Days after Joe Biden was inaugurated, the state department said that, though the new administration did not agree with the decision to launch those investigations, “the sanctions will be thoroughly reviewed as we determine our next steps”.

Over a month later, there has been no move to lift the sanctions, and a state department spokesperson said this week they had no further comment. The failure to take action has provoked unease among US allies in Europe and elsewhere, who are staunch supporters of the ICC.

According to Axios reporting confirmed by the Guardian, Israel’s prime minister, Benjamin Netanyahu, lobbied Biden on 17 February, in their first phone call since the new president was inaugurated, to keep the sanctions in place. An official familiar with the conversation confirmed the report.

In December, the ICC prosecutor declared there were grounds to open an investigation in the West Bank and Gaza, and a panel of judges earlier this month agreed that the prosecutor had jurisdiction.

Like the US, Israel is not a signatory to the Rome treaty establishing the ICC, but Afghanistan and the Palestinian Authority are.

The Israeli embassy in Washington did not respond to a request for comment.

The Trump administration did not just sanction ICC officials involved in the investigation of alleged war crimes by the US and its allies, it also imposed visa restrictions on the families of those officials.

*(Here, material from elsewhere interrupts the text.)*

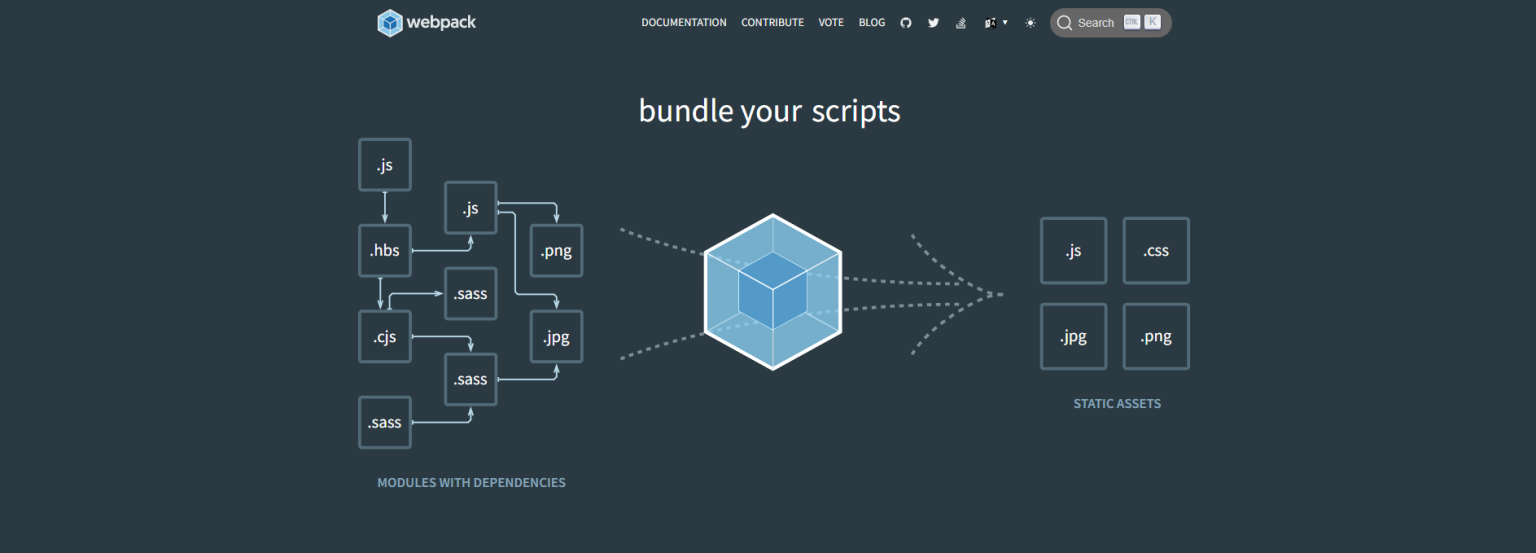
Task: Click the .css static asset box
Action: click(x=1156, y=251)
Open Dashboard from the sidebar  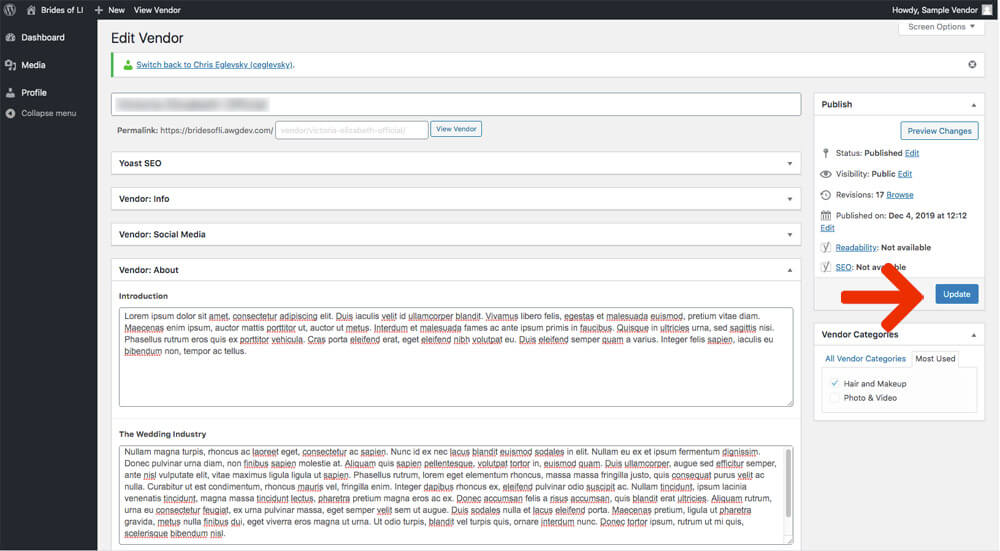coord(42,38)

It also claimed it would launch a counter-investigation into the ICC for alleged corruption, though it is unclear whether such an investigation was ever launched.

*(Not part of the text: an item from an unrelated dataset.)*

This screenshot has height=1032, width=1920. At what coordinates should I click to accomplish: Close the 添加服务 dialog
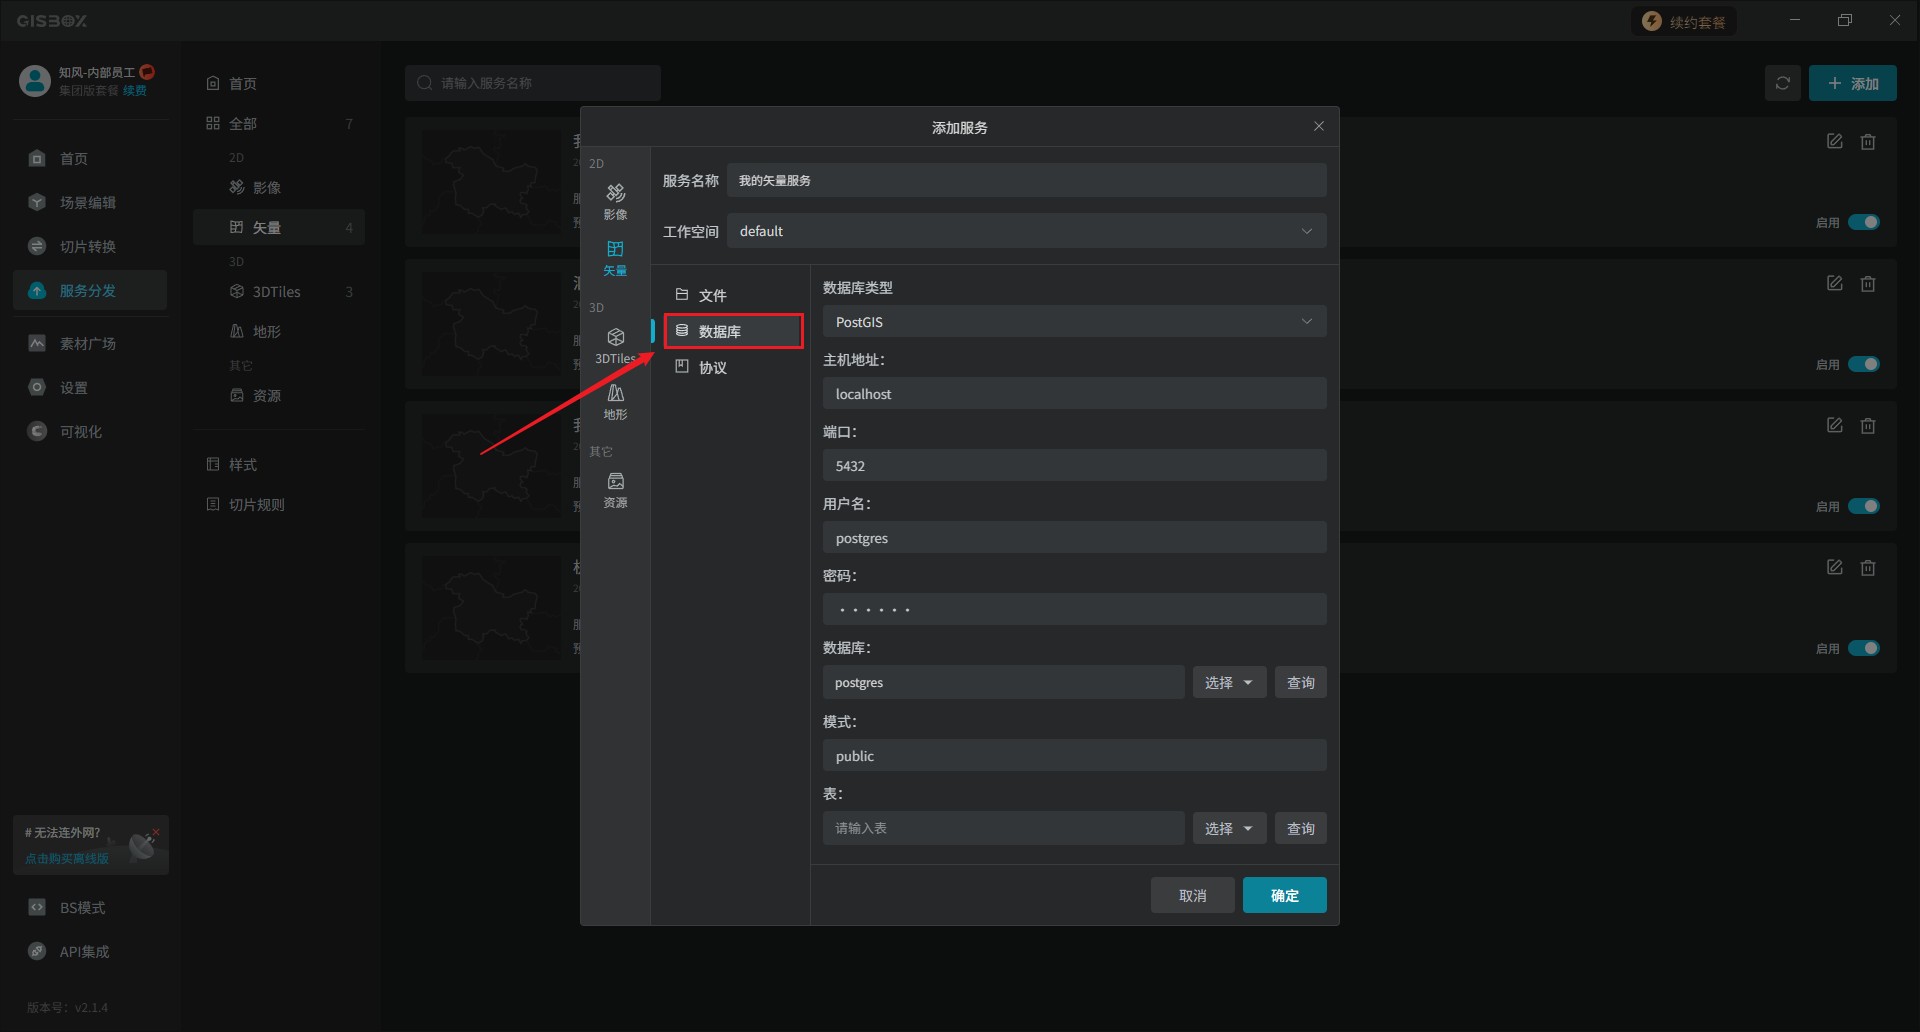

The justice department did not respond to an inquiry on the status of the investigation.

Legal sources said the continuing threat of sanctions has had the effect of seriously hindering investigations into atrocities by all sides in Afghanistan, the West Bank and Gaza, because lawyers and institutions have been reticent in cooperating with the ICC out of fear of bringing US sanctions on themselves.

Earlier this month, more than 70 human rights organisations, faith-based groups and academic institutions made an appeal for the lifting of sanctions they described as “an unprecedented attack on the court’s mandate to deliver justice and the rule of law globally, an abuse of the US government’s financial powers, and a betrayal of the US legacy in establishing institutions of international justice”.

Diplomats and experts predicted that the Biden administration would eventually lift the sanctions, but was seeking a way to do so without seeming to endorse the ICC investigations in Afghanistan and the Palestinian territories. The sanctions, one diplomat said, had been caught up in a broader review of how the US will engage with the court in general.

“The US relationship with the ICC is in a much more complicated place than it was when the Obama administration took over,” said David Bosco, author of a book on the ICC, called Rough Justice.

“The ICC now has an investigation under way in Afghanistan that includes scrutiny of US personnel and of course the judges just made clear that the prosecutor can investigate in Palestine.”

Bosco added: “In this environment, figuring out how the US should approach the court is really tricky, and I think the administration has decided they need to assess all approaches before pulling off the sanctions.”